I’ve often said I would go to see Sir Ian McKellen read his shopping list. I’m also a huge Sherlock Holmes fan. Put those two together and Mr. Holmes looked like the perfect movie for me.
Sure, I heard it was a bit slow paced. No action at all. Just a drama about an aging detective, with no murder to be solved. But that didn’t stop me from going. Remember? I would go see the man, “. . . read his shopping list?” I wasn’t expecting much, outside of some marvelous acting from McKellen.
And I got that. Oh yeah, I got that in spades. I also watched excellent performances by every single supporting character. A nice surprise. And the script by Jeffrey Hatcher, based on the novel A Slight Trick of the Mind by Mitch Cullen, was top-notch; another nice surprise.
But what really boggled me was the extent to which Mr. Holmes seemed like custom crack designed just for me.
What am I talking about? I like books and movies that make me work a little bit. Straight murder mysteries are right up my alley, but so are stories where the mystery is more about what is really happening underneath the obvious to and fro of the characters. Where every action, every nuance, are clues to a more existential riddle relating to the why and wherefore of the story. Where the story leads to a surprise ending, all the more surprising because only when you get there can you see how that ending was inevitable.
These kind of stories are really hard to write. I should know, I’m working on one of my own right now. And to make that story still lead to a very human and very satisfying denouement; while making that ending the last thing the audience expects? Hardest of all and the kind of ending I dream of writing myself.
Mr. Holmes delivers that kind of mystery and that kind of ending. And it does it while hanging a hundred Chekov’s guns on every wall and then firing each and every one in succession in the last few scenes of the movie. There was not a wasted word, not an extraneous moment here. Every frame worked as part of the whole to deliver a great ending.
And that is why I can’t tell you anything that happens in the movie. This is a film where everything is a spoiler.
I can only tell you this; the Sherlock Holmes written by Cullen and delivered by McKellen is the classic Holmes. A curmudgeon. A lonely man made all the more lonely by the fact that, outside of a recluse brother and his own greatest enemy, he must live in a world nearly bereft of intellectual equals. Certainly that Holmes has an attachment to Watson and to others, but more like one would love a dog than anything else.
This is the Holmes originally created by Doyle, not one of the more modern versions and most certainly not the Holmes made famous by Basil Rathbone. No, this is the Holmes that, until now, was best played by Jeremy Brett.
Only, instead of catching murderers, Cullen and McKellen’s Holmes is dealing with the unpleasant realities of encroaching senility and impending death. And with the weight of the great failure that forced him into retirement at his isolated house with only his bees, his housekeeper, and her son for company.

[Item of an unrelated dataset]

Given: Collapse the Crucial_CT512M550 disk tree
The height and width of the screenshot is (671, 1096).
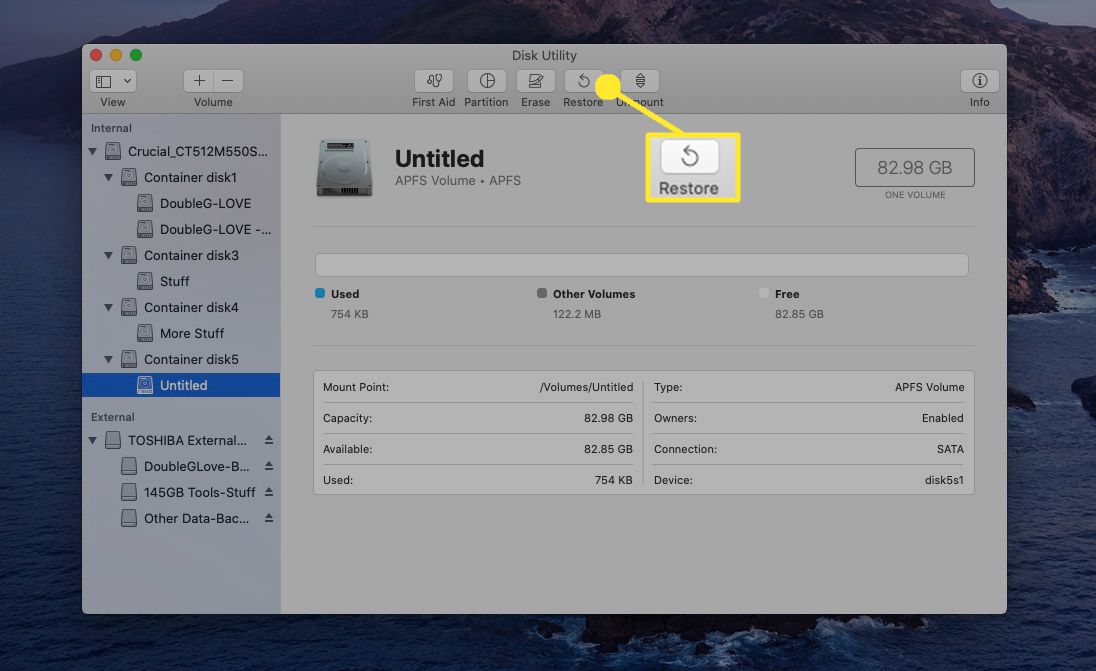Looking at the screenshot, I should tap(94, 152).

One can only wonder how McKellen felt, playing a 94 year old Holmes. At the age of 76 himself, putting on the persona of a man only a few steps closer to death must have been wearing. To move with obvious difficulty, displaying the slack expressions of age and the memory of a failing brain. It must have felt a bit like tempting the Reaper.
But play that ailing and infirm Holmes he did, masterfully. And he made the complex and wonderful ending of this movie work on every level.
As I said, this seemed like crack made just for me. Your mileage might vary. But if you are willing to bring something to your entertainment instead of having it passively delivered to your brain, I think you might like it too. Give this slow, quiet, amazing movie a chance. It might turn out you like the same kind of crack.